The place to start overcoming doubts about God and His promises is right there—start with God. Who is He, what are His credentials, where else is there any real truth with adequate substantiation? Peter seems to have summed it up rather conclusively, at least for himself:
“Lord, to whom shall we go? You have the words of eternal life, and we believe and are sure that You are the Christ, the Son of the living God!” (John 6:68-69).
Are we to believe that? Yes! The scriptures do not lie, and God is not a liar, nor can He change:
“God is not a man, that He should lie, nor a son of man, that He should repent. Has He said, and will He not do?
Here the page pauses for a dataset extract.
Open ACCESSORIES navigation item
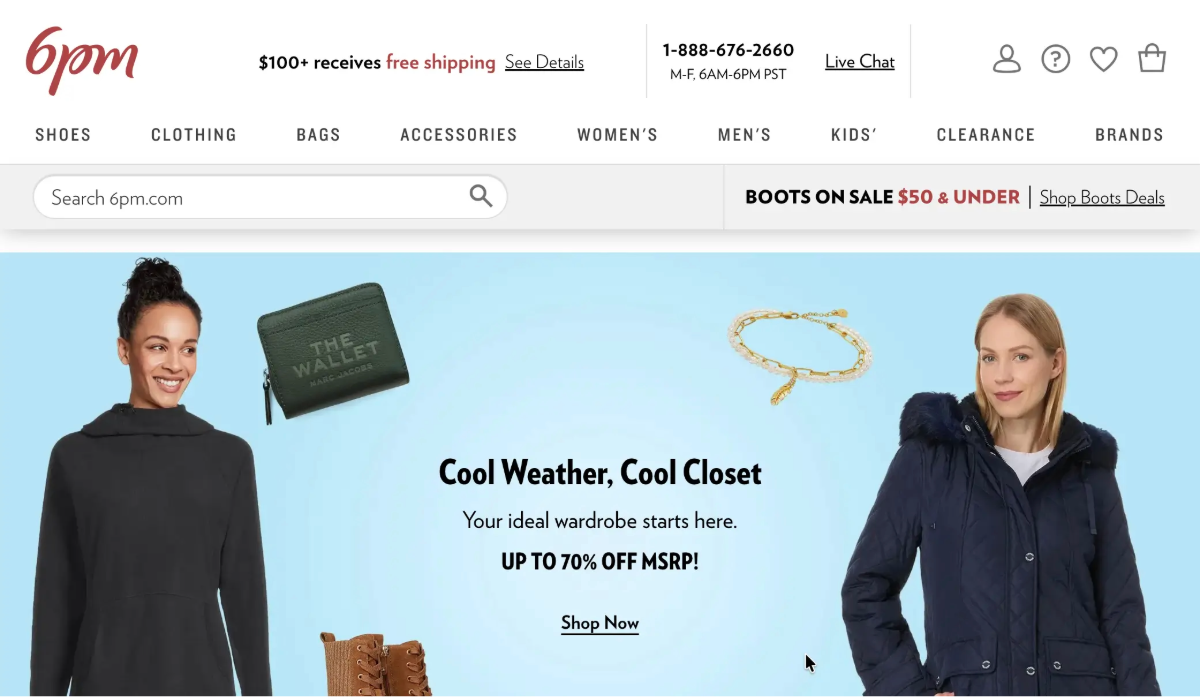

Or has He spoken, and will He not make it good?” (Numbers 23:19), and:
“But He, because He continues forever, has an unchangeable priesthood. Therefore He is also able to save to the uttermost those who come to God through Him, since He always lives to make intercession for them” (Hebrews 7:24-25).
Doubt classifies as a temptation, not a sin. Just don’t act on it. We need to have the attitude that father had, as told in Mark 9:24, “Immediately the father of the child cried out and said with tears, ‘Lord, I believe; help my unbelief!’”
Jesus made His promises to be believed, and John wrote to that point in John 20:30-31, admitting that he had not exhausted the total wealth of all of them in his writing:
“And truly Jesus did many other signs in the presence of His disciples, which are not written in this book; but these are written that you may believe that Jesus is the Christ, the Son of God, and that believing you may have life in His name.”